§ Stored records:
****************

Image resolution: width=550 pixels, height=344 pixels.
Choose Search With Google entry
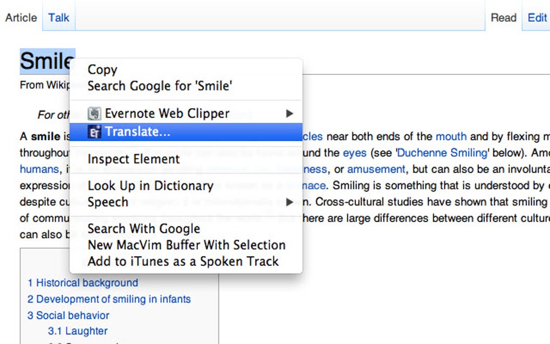pyautogui.click(x=144, y=229)
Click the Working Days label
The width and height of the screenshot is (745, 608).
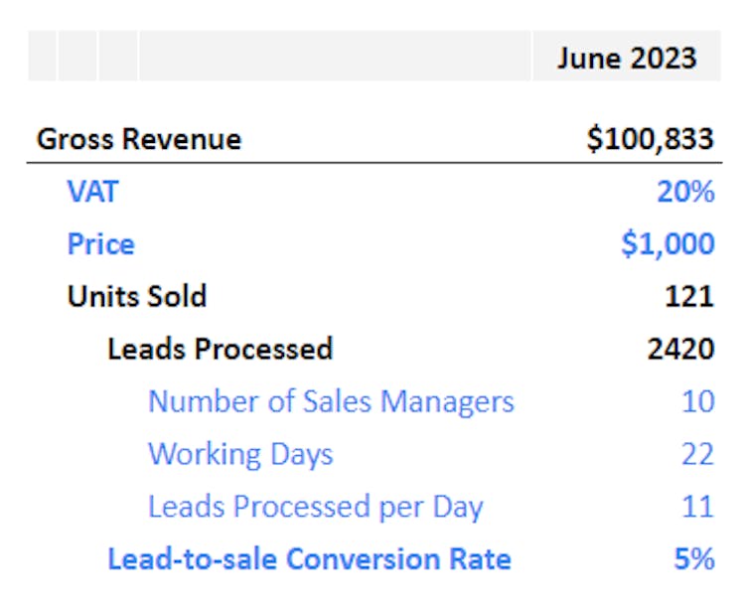(x=240, y=454)
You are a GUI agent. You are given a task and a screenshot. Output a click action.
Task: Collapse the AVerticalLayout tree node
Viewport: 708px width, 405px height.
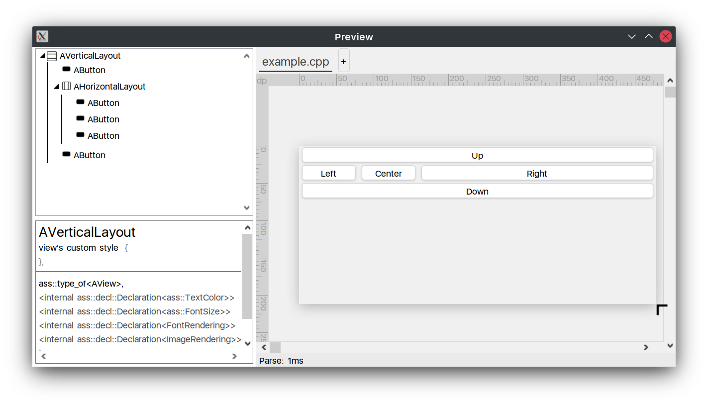[x=42, y=56]
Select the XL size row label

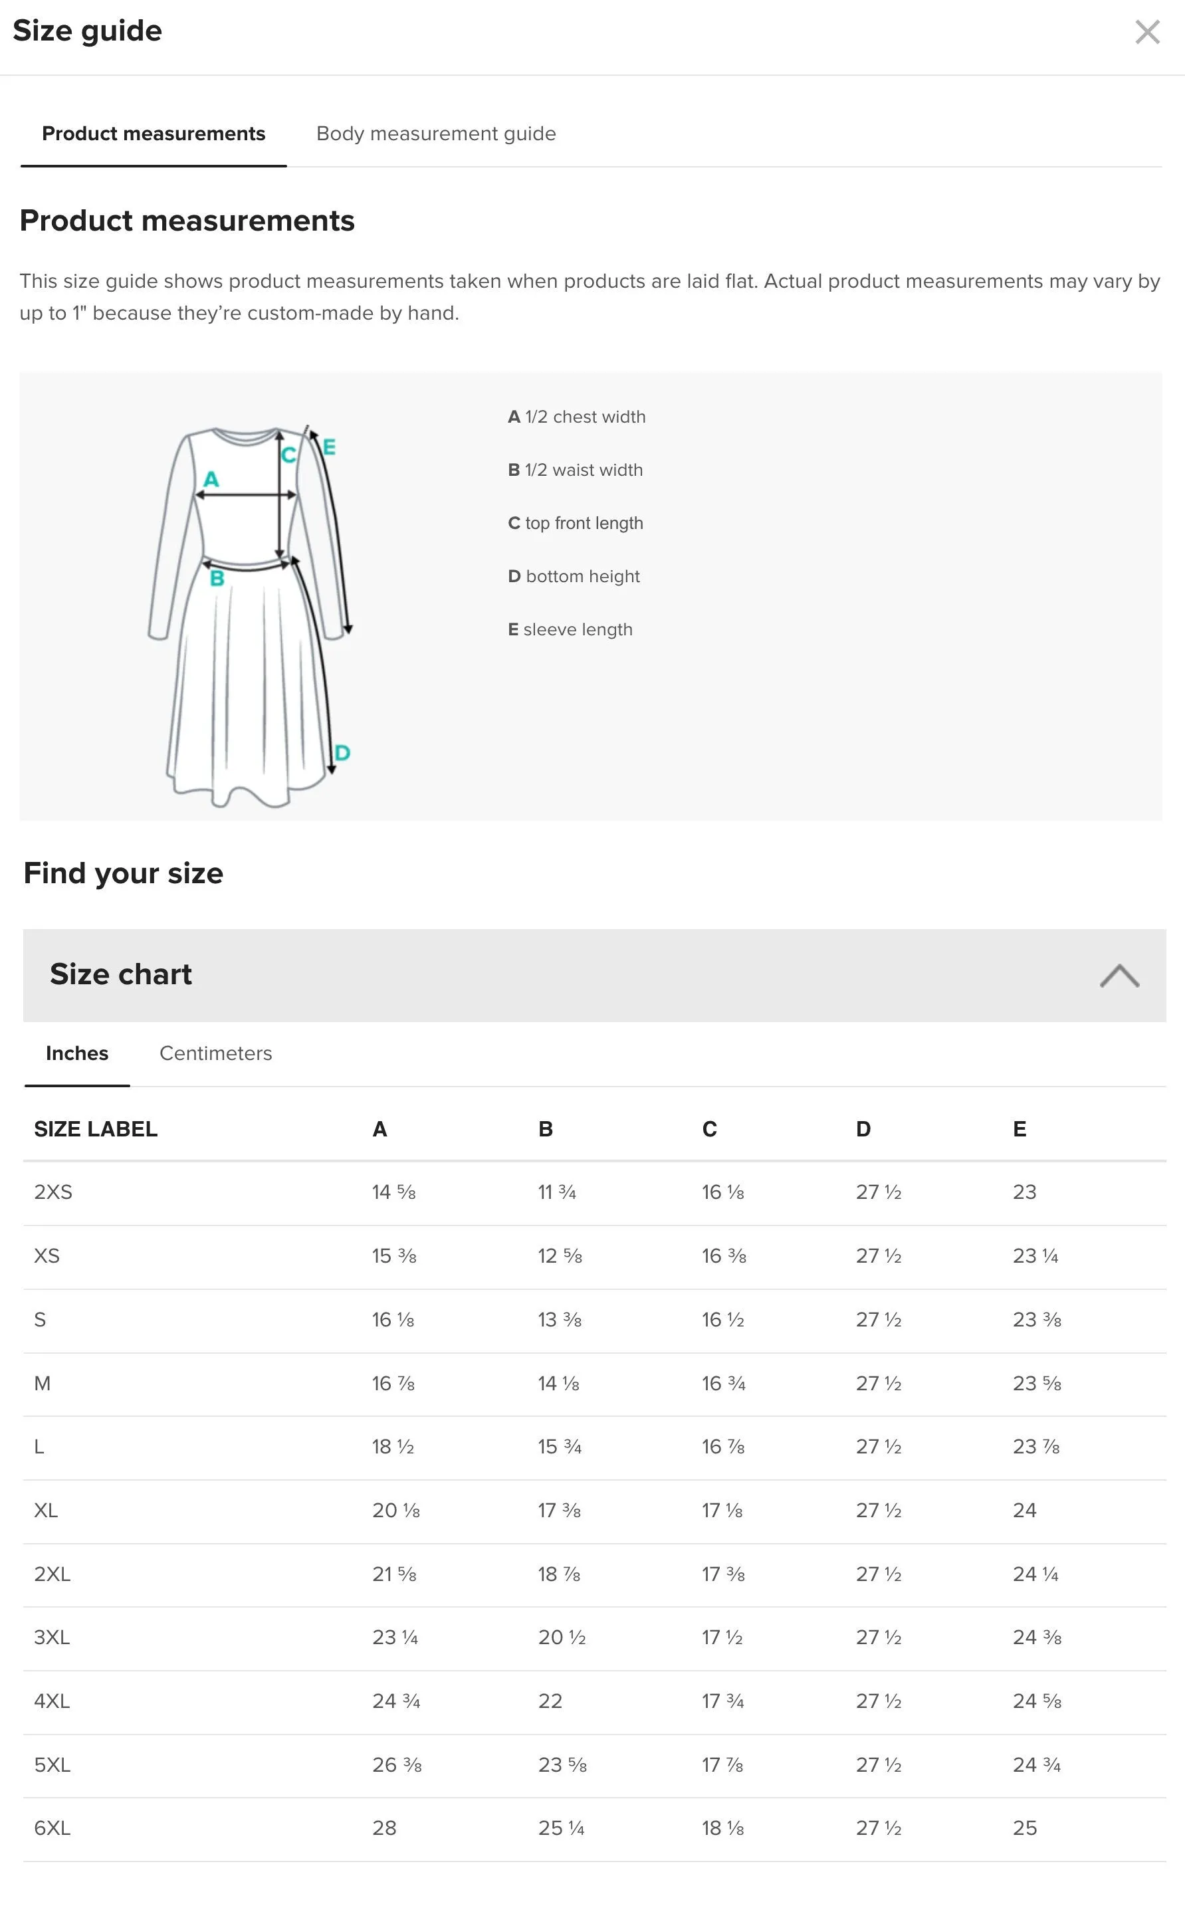[x=46, y=1510]
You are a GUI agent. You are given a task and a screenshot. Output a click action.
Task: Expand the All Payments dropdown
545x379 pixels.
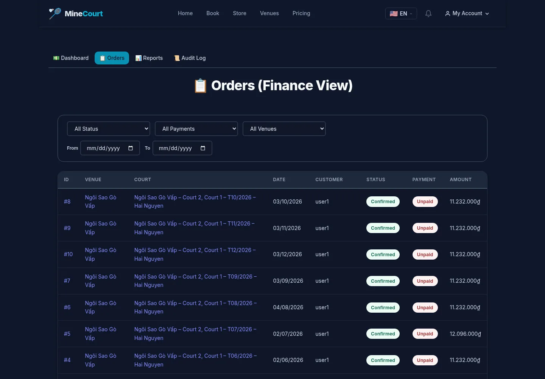(x=196, y=129)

****************

§ Stated exercise: List each line above that contains the word "height".

§ Task solution:
Image resolution: width=550 pixels, height=344 pixels.
The width and height of the screenshot is (745, 608).
Viewport: 708px width, 405px height.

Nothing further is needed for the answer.